▸ **Belge Bölümü**
İnsan hayatında en güzel alışkanlık, okuma alışkanlığıdır. En güzel dostluk, kitaplarla kurulan dostluktur. En pişman etmez sevgi kitap sevgisidir.  

Türk halkı ne yazık ki bu böyle bir alışkanlıktan ve sevgiden yoksundur. Toplumumuzun okumaya karşı ilgisizliği, hevessizliği; yazarların, aydınların, edebiyatçıların bitmeyen ve bitecek gibi de görünmeyen şikâyet konusudur. Çok gerilere gitmeden sadece Cumhuriyet dönemine baktığımızda bile okuma hevesi ve alışkanlığıyla ilgili olarak hayal kırıklığından başka bir şeyle karşılaşmıyoruz. Cumhuriyetten sonra öğrenilmesi daha kolay bir alfabe kabulümüze, okuma yazma oranının % 100’lere yaklaşmasına, halkımızı okumaya özendirecek birçok çabaya ve etkinliğe (ülkemizin birçok şehrinde her yıl kitap fuarları düzenlenmesi gibi) rağmen bu alanda bir arpa boyu yol alabilmiş değiliz. Toplumumuzda okuma alışkanlığı ve bu konuda oluşabilmiş kısıtlı bir kültür daima küçük bir azınlığın tekelinde kalmıştır. Ülkemizde gülünç seviyelerdeki gazete tirajları da,  ortalama iki bin tirajla basılan kitaplar da mevcut mütevazı durumlarını hep bu azınlık okuyucu kitlesine borçludur.

▸ **Yapılacak İşler**
**a)** Okuma alışkanlığını konu alan metne göre ülkemizde kitaplar ortalama kaç tirajla basılmaktadır?
**b)** Aşağıdaki ifadelerin, okuma alışkanlığını konu alan metinle uyuşup uyuşmadığını belirtiniz; her biri için evet veya hayır yazarak metindeki belirleyici sözleri aynen aktarınız.
(i) Okuma yazma oranı % 100'lere yaklaşmıştır.
(ii) Okuma alışkanlığı toplumun geniş bir kesimine yayılmıştır.
(iii) En güzel dostluk, kitaplarla kurulan dostluktur.

Koleksiyon kayıtları
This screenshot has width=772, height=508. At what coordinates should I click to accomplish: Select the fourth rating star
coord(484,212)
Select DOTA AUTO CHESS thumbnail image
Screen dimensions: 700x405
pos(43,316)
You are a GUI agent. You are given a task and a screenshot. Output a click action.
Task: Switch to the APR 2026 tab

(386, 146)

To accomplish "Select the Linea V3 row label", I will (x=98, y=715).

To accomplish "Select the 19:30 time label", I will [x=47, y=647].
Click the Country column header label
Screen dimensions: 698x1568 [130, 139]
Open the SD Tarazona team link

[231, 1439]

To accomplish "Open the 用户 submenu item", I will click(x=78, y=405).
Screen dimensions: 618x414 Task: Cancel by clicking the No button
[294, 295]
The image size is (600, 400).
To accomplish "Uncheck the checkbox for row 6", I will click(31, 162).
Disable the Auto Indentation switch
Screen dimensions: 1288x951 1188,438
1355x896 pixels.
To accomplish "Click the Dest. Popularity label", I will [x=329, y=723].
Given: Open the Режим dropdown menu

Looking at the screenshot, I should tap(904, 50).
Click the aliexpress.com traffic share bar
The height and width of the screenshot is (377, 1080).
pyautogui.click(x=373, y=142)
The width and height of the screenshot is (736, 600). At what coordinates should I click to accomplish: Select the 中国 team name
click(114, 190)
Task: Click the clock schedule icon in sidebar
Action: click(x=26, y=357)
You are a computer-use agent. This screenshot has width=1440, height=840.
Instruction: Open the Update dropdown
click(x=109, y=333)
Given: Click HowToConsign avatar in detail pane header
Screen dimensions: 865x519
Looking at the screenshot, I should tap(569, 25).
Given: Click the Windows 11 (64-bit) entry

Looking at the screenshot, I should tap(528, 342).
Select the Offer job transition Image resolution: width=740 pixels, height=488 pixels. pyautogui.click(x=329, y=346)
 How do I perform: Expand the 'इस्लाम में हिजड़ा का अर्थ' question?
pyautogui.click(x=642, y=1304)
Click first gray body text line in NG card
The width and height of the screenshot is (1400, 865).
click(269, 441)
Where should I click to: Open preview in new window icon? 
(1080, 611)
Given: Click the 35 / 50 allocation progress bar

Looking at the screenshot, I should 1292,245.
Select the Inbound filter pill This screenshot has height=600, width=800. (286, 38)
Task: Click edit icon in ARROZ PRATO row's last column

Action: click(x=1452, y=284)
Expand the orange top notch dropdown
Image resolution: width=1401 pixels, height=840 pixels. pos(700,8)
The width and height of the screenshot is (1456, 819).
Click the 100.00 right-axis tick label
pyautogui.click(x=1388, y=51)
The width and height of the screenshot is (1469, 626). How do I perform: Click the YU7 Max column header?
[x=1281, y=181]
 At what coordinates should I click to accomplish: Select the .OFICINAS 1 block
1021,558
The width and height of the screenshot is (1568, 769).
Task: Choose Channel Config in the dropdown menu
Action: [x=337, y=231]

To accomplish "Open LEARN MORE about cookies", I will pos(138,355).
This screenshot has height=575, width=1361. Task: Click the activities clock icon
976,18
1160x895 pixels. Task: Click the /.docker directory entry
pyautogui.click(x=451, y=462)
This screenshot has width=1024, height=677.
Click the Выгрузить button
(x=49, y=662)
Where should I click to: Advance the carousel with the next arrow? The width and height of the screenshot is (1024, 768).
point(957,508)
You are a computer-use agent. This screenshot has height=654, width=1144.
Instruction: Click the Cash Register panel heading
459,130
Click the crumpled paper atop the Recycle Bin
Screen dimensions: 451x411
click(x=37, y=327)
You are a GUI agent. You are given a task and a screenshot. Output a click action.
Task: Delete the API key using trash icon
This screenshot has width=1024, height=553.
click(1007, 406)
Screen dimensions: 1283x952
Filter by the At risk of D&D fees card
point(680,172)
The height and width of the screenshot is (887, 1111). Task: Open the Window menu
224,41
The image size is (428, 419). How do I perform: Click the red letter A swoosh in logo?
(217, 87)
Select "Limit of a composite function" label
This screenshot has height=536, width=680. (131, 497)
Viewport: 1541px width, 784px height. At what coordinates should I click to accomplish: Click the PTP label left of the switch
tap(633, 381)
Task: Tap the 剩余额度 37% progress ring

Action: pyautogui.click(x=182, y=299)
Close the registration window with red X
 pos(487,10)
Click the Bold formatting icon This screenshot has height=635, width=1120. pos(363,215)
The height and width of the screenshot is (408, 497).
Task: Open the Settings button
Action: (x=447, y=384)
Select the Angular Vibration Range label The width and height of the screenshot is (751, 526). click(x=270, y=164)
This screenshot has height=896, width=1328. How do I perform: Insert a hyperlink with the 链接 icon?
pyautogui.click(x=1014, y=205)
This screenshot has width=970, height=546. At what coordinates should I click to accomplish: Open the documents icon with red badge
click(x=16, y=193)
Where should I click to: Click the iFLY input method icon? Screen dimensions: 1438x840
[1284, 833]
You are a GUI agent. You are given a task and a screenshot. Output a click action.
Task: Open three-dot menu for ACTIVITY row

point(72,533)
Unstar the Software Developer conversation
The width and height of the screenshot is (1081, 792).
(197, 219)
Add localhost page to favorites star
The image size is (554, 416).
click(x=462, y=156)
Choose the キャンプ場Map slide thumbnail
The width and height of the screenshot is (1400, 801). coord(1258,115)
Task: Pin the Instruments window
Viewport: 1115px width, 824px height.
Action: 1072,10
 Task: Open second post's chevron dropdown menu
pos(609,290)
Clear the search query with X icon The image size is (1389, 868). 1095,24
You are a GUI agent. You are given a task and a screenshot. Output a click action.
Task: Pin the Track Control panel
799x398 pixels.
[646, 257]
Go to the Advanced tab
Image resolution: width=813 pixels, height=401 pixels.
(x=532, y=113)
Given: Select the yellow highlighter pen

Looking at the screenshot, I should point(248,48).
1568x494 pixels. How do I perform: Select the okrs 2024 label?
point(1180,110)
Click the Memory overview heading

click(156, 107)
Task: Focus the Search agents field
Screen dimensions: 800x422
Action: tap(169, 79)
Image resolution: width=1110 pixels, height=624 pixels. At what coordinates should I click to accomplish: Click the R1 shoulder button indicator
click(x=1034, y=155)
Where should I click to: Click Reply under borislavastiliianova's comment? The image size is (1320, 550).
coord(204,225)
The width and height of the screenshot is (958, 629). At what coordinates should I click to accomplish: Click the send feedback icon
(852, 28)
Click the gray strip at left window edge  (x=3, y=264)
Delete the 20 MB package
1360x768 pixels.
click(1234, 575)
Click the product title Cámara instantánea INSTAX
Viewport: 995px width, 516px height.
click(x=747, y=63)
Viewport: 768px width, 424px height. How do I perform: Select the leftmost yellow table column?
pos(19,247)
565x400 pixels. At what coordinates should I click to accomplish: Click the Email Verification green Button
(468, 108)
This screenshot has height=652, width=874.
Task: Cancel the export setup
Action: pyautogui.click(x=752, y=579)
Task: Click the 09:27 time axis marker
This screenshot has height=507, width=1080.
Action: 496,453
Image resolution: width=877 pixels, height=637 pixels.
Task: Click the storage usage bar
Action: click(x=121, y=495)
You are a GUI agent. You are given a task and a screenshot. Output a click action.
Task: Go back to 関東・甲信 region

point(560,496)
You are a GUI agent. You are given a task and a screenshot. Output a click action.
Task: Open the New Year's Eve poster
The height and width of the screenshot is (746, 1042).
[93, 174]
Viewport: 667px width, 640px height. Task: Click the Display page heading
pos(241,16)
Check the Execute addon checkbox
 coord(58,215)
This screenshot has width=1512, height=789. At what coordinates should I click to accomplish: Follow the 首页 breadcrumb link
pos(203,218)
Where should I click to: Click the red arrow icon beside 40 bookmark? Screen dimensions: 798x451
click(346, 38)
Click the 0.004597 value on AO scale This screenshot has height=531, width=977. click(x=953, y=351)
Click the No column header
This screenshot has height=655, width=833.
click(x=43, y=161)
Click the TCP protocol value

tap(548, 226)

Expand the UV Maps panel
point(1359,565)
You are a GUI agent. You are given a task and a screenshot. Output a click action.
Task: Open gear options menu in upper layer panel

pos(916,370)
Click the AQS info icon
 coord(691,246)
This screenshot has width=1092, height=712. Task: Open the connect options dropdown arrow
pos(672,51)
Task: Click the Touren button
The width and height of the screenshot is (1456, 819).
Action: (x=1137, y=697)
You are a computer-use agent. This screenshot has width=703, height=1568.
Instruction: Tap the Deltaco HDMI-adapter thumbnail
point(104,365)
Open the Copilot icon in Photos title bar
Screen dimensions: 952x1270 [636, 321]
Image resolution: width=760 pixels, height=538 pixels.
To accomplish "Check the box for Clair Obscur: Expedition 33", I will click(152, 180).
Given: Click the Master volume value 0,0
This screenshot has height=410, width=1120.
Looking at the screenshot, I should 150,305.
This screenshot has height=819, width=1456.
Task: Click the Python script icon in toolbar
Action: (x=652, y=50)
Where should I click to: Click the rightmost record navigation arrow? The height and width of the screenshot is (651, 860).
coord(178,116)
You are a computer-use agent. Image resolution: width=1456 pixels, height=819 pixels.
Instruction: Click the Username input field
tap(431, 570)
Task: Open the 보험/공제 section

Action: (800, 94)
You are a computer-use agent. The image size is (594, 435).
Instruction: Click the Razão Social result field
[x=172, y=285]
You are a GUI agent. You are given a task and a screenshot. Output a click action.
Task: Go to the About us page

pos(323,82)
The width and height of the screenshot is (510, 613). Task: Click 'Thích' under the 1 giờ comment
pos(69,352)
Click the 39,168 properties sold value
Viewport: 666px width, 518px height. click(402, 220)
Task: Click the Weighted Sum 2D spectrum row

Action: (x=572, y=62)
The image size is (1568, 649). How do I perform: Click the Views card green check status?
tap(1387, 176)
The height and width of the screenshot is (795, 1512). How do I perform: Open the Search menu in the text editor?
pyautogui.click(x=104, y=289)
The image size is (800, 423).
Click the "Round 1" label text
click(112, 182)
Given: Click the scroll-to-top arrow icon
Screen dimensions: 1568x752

▸ **Çözümler**
**a)** Ortalama iki bin tirajla basılmaktadır.

**b)**
(i) Evet: "okuma yazma oranının % 100’lere yaklaşmasına"
(ii) Hayır: "Toplumumuzda okuma alışkanlığı ve bu konuda oluşabilmiş kısıtlı bir kültür daima küçük bir azınlığın tekelinde kalmıştır."
(iii) Evet: "En güzel dostluk, kitaplarla kurulan dostluktur."